:: ACTIVITY LIST ::
**A.** Name every place mentioned in the piece on intellectual property rights, listing each one only once.
**B.** Pick up the piece on intellectual property rights at its last sentence and keep writing it.

START EXTRACT PROVIDED

Intellectual Property Rights

Classic Books postcard

As a writer and photographer, I’m often territorial about my words and images, so I can understand any creative person getting huffy or even litigious when their intellectual property is used without permission. If I want some pithy quotes, I use the words of a long-dead people, always crediting them, of course.

I designed a greeting card using a photograph I took of old books my mother has collected. I added some quotes from five long-dead authors and philosophers about books and then posted the card on a Print on Demand (POD) site where I have many products. The card is to be a small gift for my fellow book club members (Shhh, don’t tell them.)

A few days later, I received an email from the POD site informing me that my “design contains an image or text that infringes on intellectual
property rights. We have been contacted by the intellectual property right holder and at their request we will be removing your product from …’s Marketplace due to intellectual property claims.”

There was no clue which element might have offended, so I pressed the POD site to find out. Was it one of the publishers listed on the book spines in the photograph? I couldn’t imagine that it would be any of the people I quoted. They’d all been dead at least seventy-five years, when copyrights expire. I realize that copyright issues are much more complicated than that (after all, lawyers are involved) and some copyrights can be renewed. I’ve recently learned that even many versions of the Bible are copyrighted. The King James version, however, is in the public domain.

A plaque featuring Mark Twain's words about Australia is on Writers Walk on Circular Quay of Sydney Harbor in Sydney, Australia. Somehow I must have known I'd meet up with Mark Twain again when I took this photograph.

END EXTRACT PROVIDED
START GIVEN INFORMATION

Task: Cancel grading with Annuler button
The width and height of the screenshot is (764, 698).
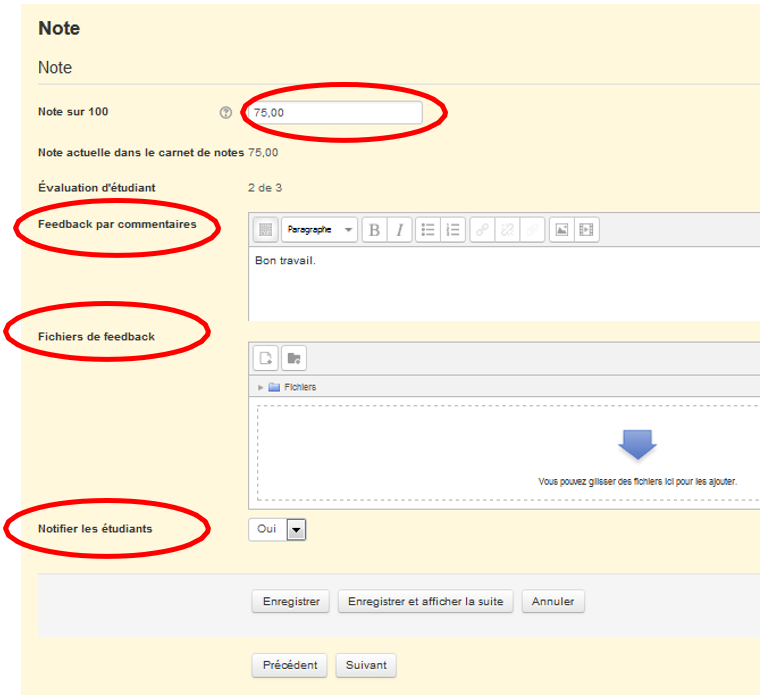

END GIVEN INFORMATION

:: RESULTS IN ORDER ::
**A.** Australia, Writers Walk, Circular Quay, Sydney Harbor, Sydney

**B.**
This was the advice I’d been given about Fair Use. “Public domain works are works whose copyrights were issued before 1923. Many authors choose to use quotes only from people who have been dead more than seventy-five years because their quotes are now considered “Fair Use” under the public domain. Copyrights are good for the duration of the author’s life and for seventy-five years beyond their death. It is generally safe to use quotes from authors who died 1936 or before.”

The POD site fingered the complainer: Mark Twain, or, more accurately, the representatives of Mark Twain. “We have been contacted by the licensing company (I won’t name them) who represent Mark Twain, and at their request, have removed the product from the …  Marketplace.”

I went to the Mark Twain Rep site where I read: “We work with companies around the world who wish to use the name or likeness of Mark Twain in any commercial fashion. The words and the signature “Mark Twain” are trademarks owned and protected by the Estate of Mark Twain. In addition, the image, name, and voice of Mark Twain is a protectable property right owned by the Estate of Mark Twain. Any use of the above, without the express written consent of the Estate of Mark Twain is strictly prohibited.”

Since I make no money from this blog, I hope Twain’s representatives don’t hunt me down here. I’m not even putting Mark Twain or his real name Samuel Clemons in the tags.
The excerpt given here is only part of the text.